Africa’s largest economy has entered its second recession in less than five years, battered by falling oil prices caused by the coronavirus pandemic.

As Nigeria’s crude oil production fell to its lowest level in four years, gross domestic product contracted 3.6% in the three months to September, after declining 6.1 % in the previous quarter, according to official data released on Saturday.

Two consecutive quarters of economic contraction mean that Africa’s largest crude producer has officially slipped into recession. He had barely started to recover from the recession that followed the fall in oil prices in 2015.

The IMF has forecast Nigeria’s economy to contract 4.3% this year, the sharpest contraction in nearly 40 years.

More than half of Nigerians are unemployed or underemployed, and inflation and food prices are skyrocketing.

The Central Bank of Nigeria is expected to begin its two-day monetary policy meeting on Monday, after a surprise 100 basis point cut in September aimed at supporting the economy.

The economic situation remains dire. A shortage of dollars is hitting the private sector, which must import almost all of its raw materials and equipment, while oil production has fallen to 1.67 million barrels per day from 1.81 million barrels per day the previous quarter.

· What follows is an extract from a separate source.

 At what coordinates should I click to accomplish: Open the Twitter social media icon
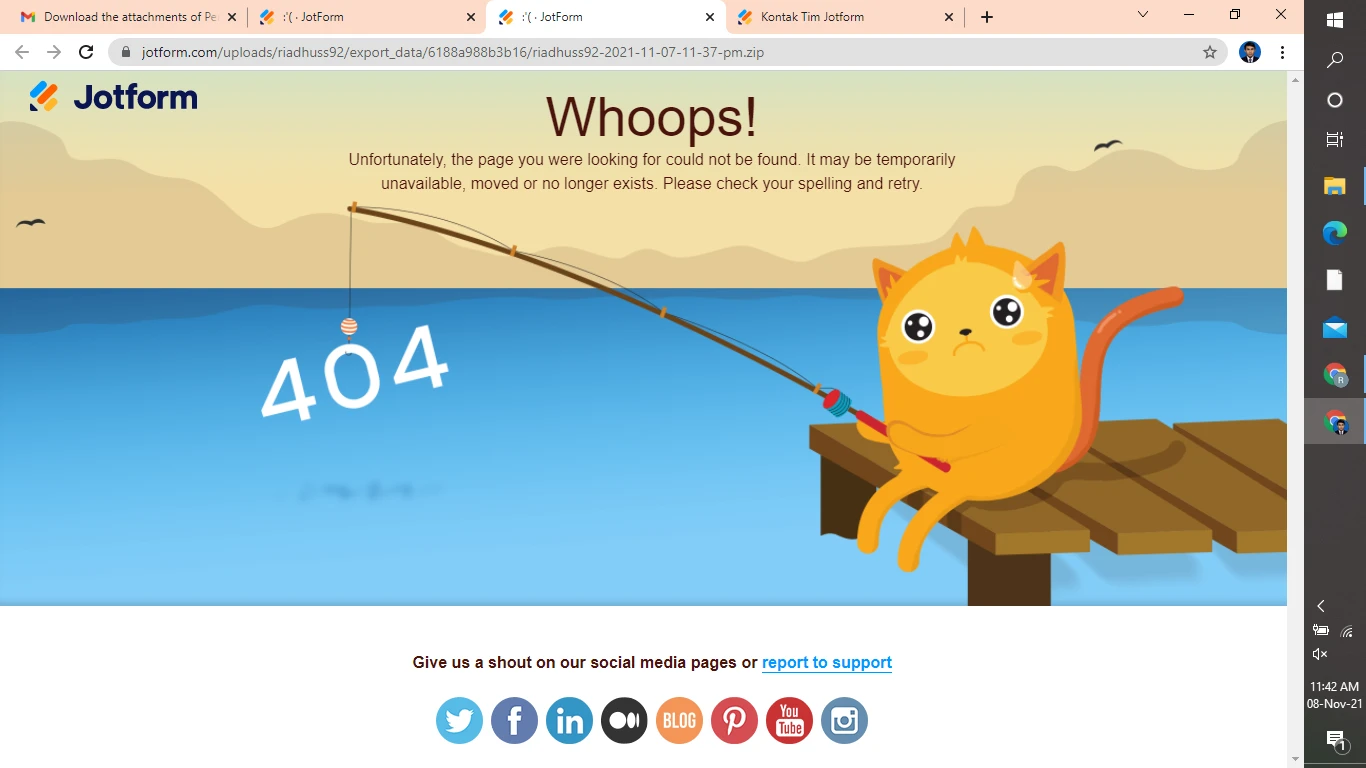click(459, 720)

Gross receipts provide nearly 90% of Nigeria’s foreign exchange and around half of government revenue, which has fallen even as the government has to increase funding for health care and social services in the face of the coronavirus pandemic.

The recession rekindled memories of 2016, when critics said President Muhammadu Buhari’s administration exacerbated an economic crisis sparked by the oil crash through policies such as maintaining multiple exchange rates.

The central bank took further steps this year to unify its exchange rates and devalued the naira by 20 percent, the World Bank, IMF and many economists urged.

The government has also used the crisis created by the pandemic to take steps towards enacting a series of key reforms that have long been considered essential to promote sustainable growth.

These include accelerating key oil industry reforms that have been underway for two decades, removing a costly fuel subsidy that costs the government billions of dollars each year, increasing VAT and revamping the electricity tariff which had made the electricity sector unprofitable.